Bordeaux n'est pas seulement la ville d'Alain Juppé. Bordeaux - et sa région - est aussi connue pour son pinard et compte une bonne flopée de groupes metal. On peut facilement citer OTARGOS, GOROD, ou plus récemment SIMPLICITY, pour faire court, mais la preuve est que cette ville dispose d'une forte concentration de formations intéressantes, et de qualité. CENESTHESIE, qui se traduit du Grec ancien par "sensibilité commune", débarque avec son premier album, et ne vient en aucun cas ternir toute l'éloge que je viens de balancer sur leur bled. Non. Car après une démo datant de 2008 et un EP sorti en 2011, CENESTHESIE vient ajouter sa pierre à l'édifice en balançant un premier opus foutrement efficace.

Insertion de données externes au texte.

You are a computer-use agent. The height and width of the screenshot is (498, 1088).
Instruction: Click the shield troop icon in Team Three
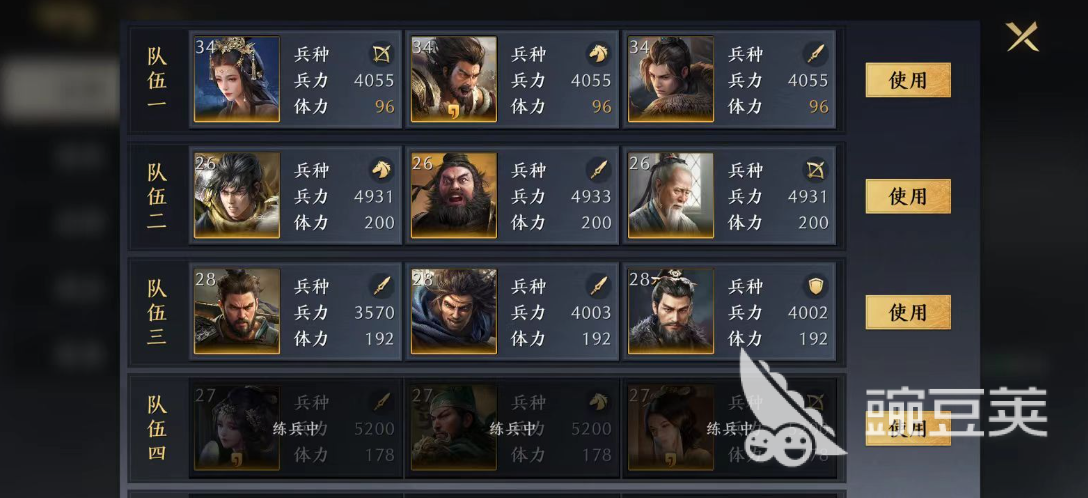pos(815,285)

Eux, leur truc, c'est un terrible mix entre post-hardcore, djent, death, et math-core sa race. C'est sombre, violent, lourd, idéal pour te faire fermer ton claque merde si tu oses balancer que la journée a bien commencé. Avec "Visceral" CENESTHESIE réussit à créer une ambiance foutrement puissante et menaçante. La construction des riffs décousus, balancés sur des rythmes lourds et perçants, transforme les 11 titres de l'album en instant viscéral. Le chant, bien énervé - quoiqu'un peu trop étouffé - amène une couche de plus au sentiment haineux de "Visceral" en déclamant des lyrics violentes et emplies de rage.
Résolument vénère, la musique de CENESTHESIE reste cependant cohérente et se construit sous de multiples facettes. La fureur du death côtoie sans soucis le riffing barré du djent en empruntant l'écrasante lourdeur du post-hardcore pour un résultat fort en chocolat qui laisse pas mal de séquelles. Durant quasiment 1h pilepoil, nos cinq Bordelais s'en donnent à cœur sur les 11 morceaux de "Visceral" et nous offrent une bonne démonstration de violence maîtrisée. Une violence qui laisse souvent la place à des instants plus ambiancés, mais baignant tout de même dans un style lourd et oppressant qui ne déroge pas au le fil conducteur de l'album.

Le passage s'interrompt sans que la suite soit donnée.